TASK PROMPT :: Beneath this task are records; print exactly the stretch of them from the line with "Image resolution: width=1182" through the line with "Go to next document", both ends included.

INPUT DATA ::
====

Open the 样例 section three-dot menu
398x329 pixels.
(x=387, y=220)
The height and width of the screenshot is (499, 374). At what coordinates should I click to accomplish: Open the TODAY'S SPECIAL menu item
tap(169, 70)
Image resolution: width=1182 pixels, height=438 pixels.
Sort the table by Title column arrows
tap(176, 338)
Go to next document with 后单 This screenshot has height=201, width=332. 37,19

====

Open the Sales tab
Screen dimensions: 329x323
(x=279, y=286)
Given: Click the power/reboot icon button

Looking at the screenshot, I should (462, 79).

====

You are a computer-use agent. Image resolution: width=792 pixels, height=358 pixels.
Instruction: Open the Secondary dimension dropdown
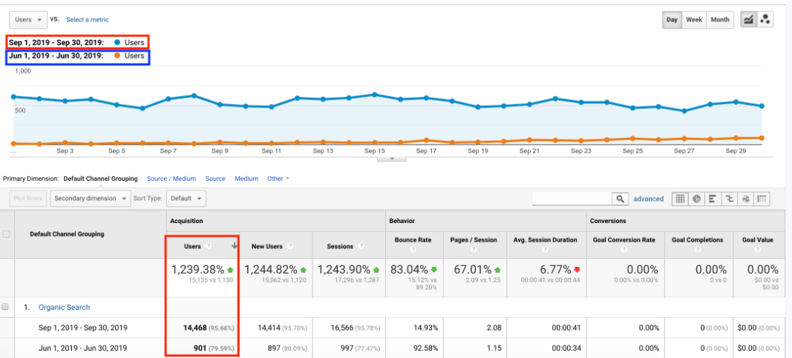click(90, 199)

====

RESPONSE ::
Image resolution: width=1182 pixels, height=438 pixels.
Sort the table by Title column arrows
tap(176, 338)
Go to next document with 后单 This screenshot has height=201, width=332. 37,19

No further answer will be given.